* _HOW TO COMPLETE THIS TASK_: In the records below, find the line with "Given: Open the" and the line with "780x710 pixels.". Print both exactly, along with every line between them, and no other line.

* _RECORDS SHOWN_:
┄┄┄┄┄┄
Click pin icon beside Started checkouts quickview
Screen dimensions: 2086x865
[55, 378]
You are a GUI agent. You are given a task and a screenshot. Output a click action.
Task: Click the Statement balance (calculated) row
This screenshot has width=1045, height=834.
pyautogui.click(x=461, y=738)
┄┄┄┄┄┄
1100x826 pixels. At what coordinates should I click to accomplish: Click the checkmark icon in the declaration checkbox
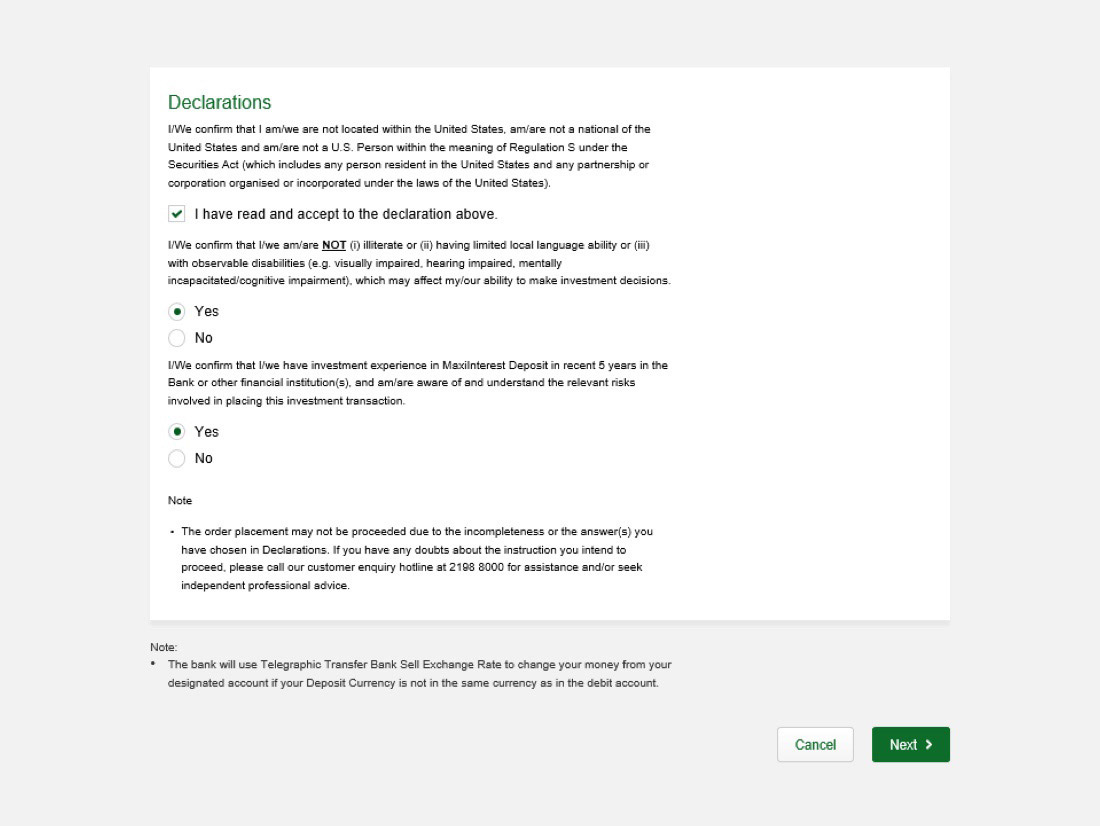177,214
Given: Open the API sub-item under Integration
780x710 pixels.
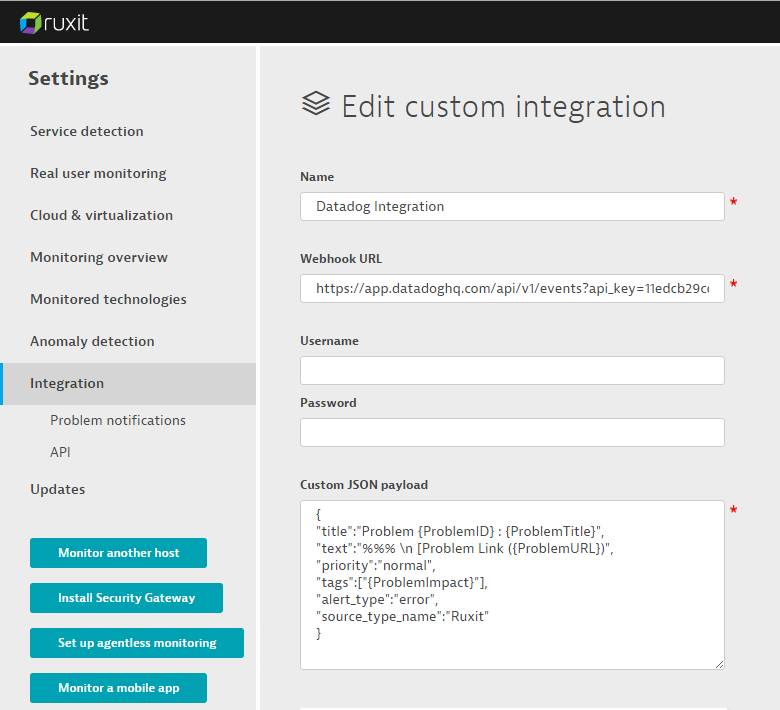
┄┄┄┄┄┄
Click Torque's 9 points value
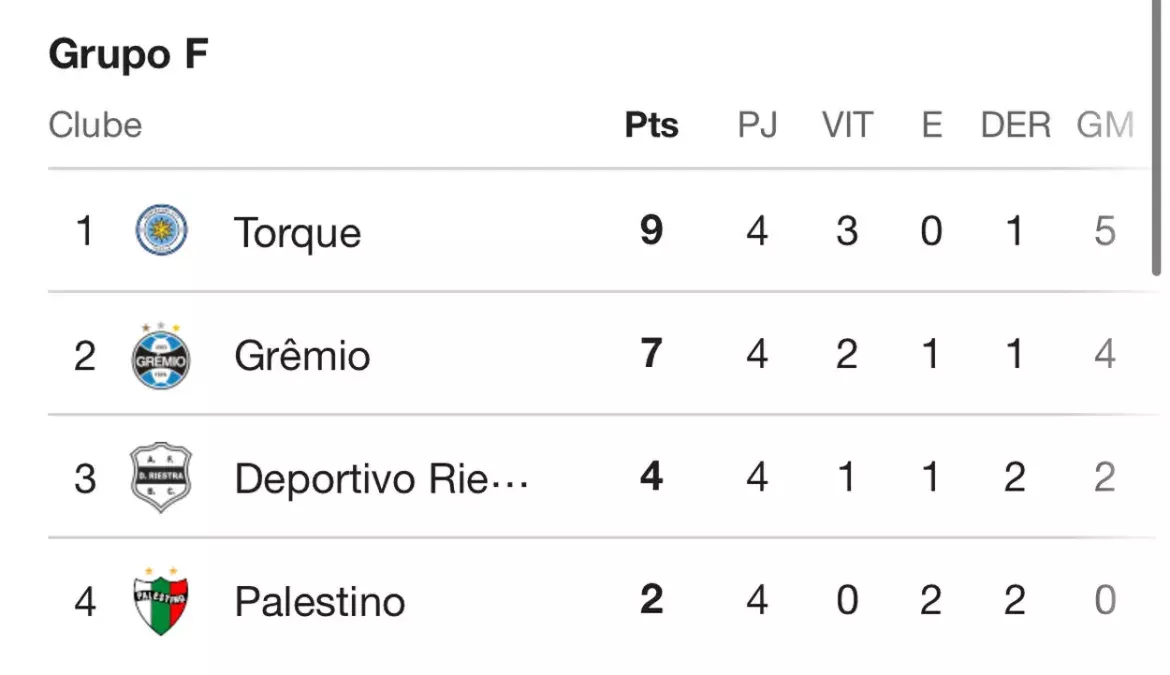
┄┄┄┄┄┄
* _TASK SOLUTION_:
Given: Open the API sub-item under Integration
780x710 pixels.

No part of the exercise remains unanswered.